The upsurge of crime throughout the city in the 1970s and 1980s and a shaky economy meant more departures. Neighborhood-improvement groups such as the Flatbush Development Corporation and the Flatbush Tenants Council, led by Marty Markowitz, now the Brooklyn borough president (who lived at 400 Rugby Road), managed and repaired hard-pressed buildings and evicted troublesome tenants. Young whites starting families, such as Shapiro and his wife, Ruth, a junior high school teacher, were able to afford a fifteen-room Edwardian-era house for $53,000. Other pioneers included Geoffrey Stokes, another writer for The Village Voice, and the jazz pianist Kenny Barron. Orthodox Jews overflowed from Borough Park and Pakistanis from the area around the mosque on Coney Island Avenue.
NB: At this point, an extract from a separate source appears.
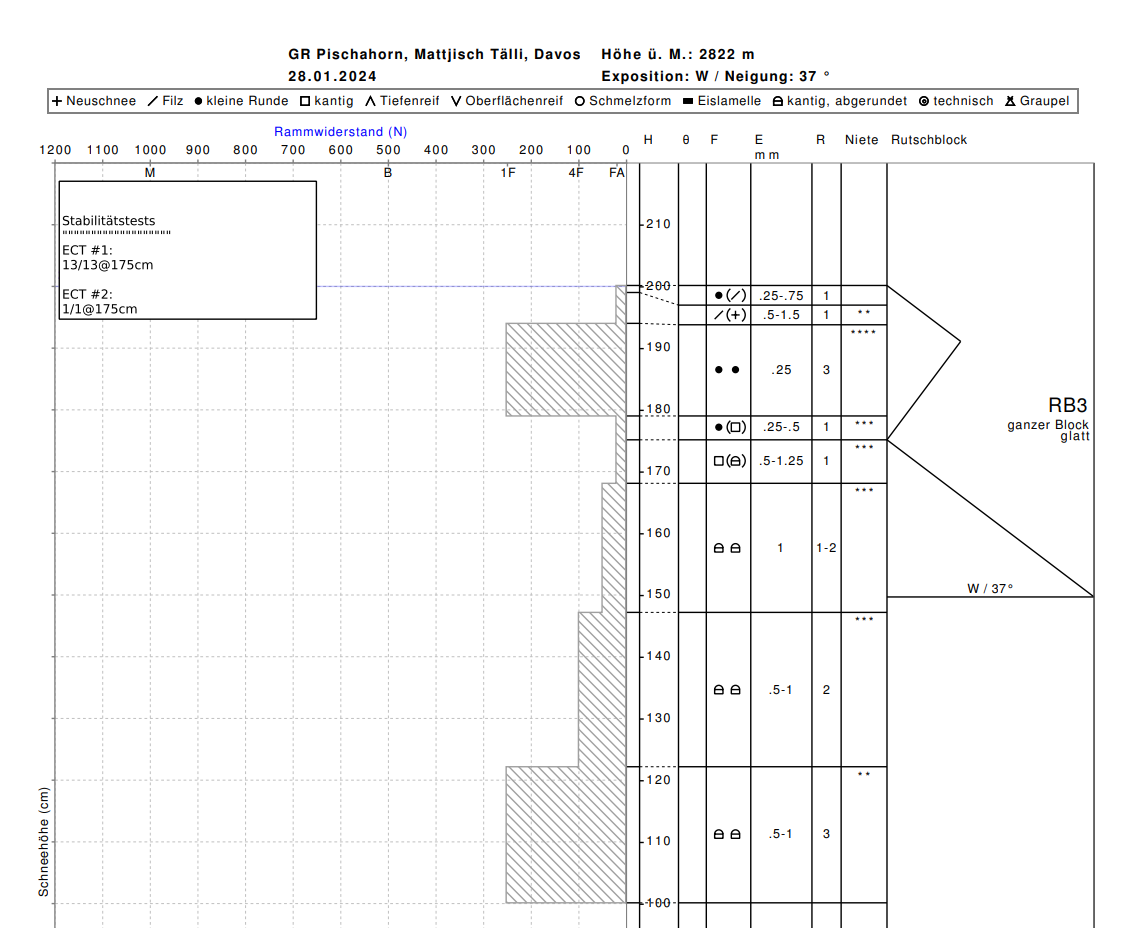Click the Rutschblock column header
Viewport: 1136px width, 928px height.
click(x=929, y=140)
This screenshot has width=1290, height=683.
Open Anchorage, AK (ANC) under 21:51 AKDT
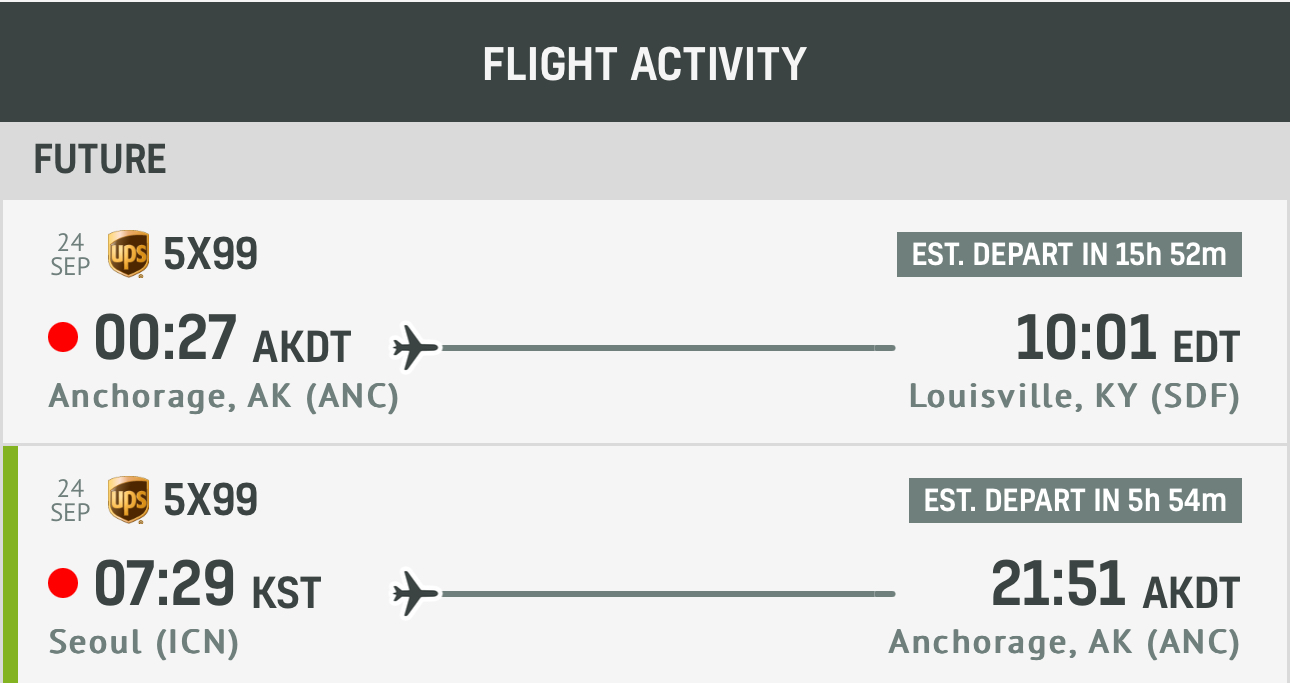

But crime was still festering and almost no one would have chosen Ditmas Park as an example of congenial ethnic relations. In fact, they were more likely to write about ethnic tensions, for instance, an ugly boycott in 1990 by black residents of a Korean market on Church Avenue not too far from Ditmas. A Haitian woman had claimed she was pummeled trying to buy some plantains and peppers. The grocers claimed she had tried to leave without paying. The protest featured a gauntlet of pickets led by the provocateur Sonny Carson and the Reverend Al Sharpton. Demonstrators shouted threats and spit at anyone trying to patronize the store. Leaflets urged people to avoid shopping “with people who do not look like us.” Mayor David Dinkins did little to intervene, and the neighborhood was stigmatized—not that it was all that attractive. The sidewalks in front of apartment houses on Rugby Road were littered with crack vials, houses were routinely burglarized, and drainpipes were removed for their copper.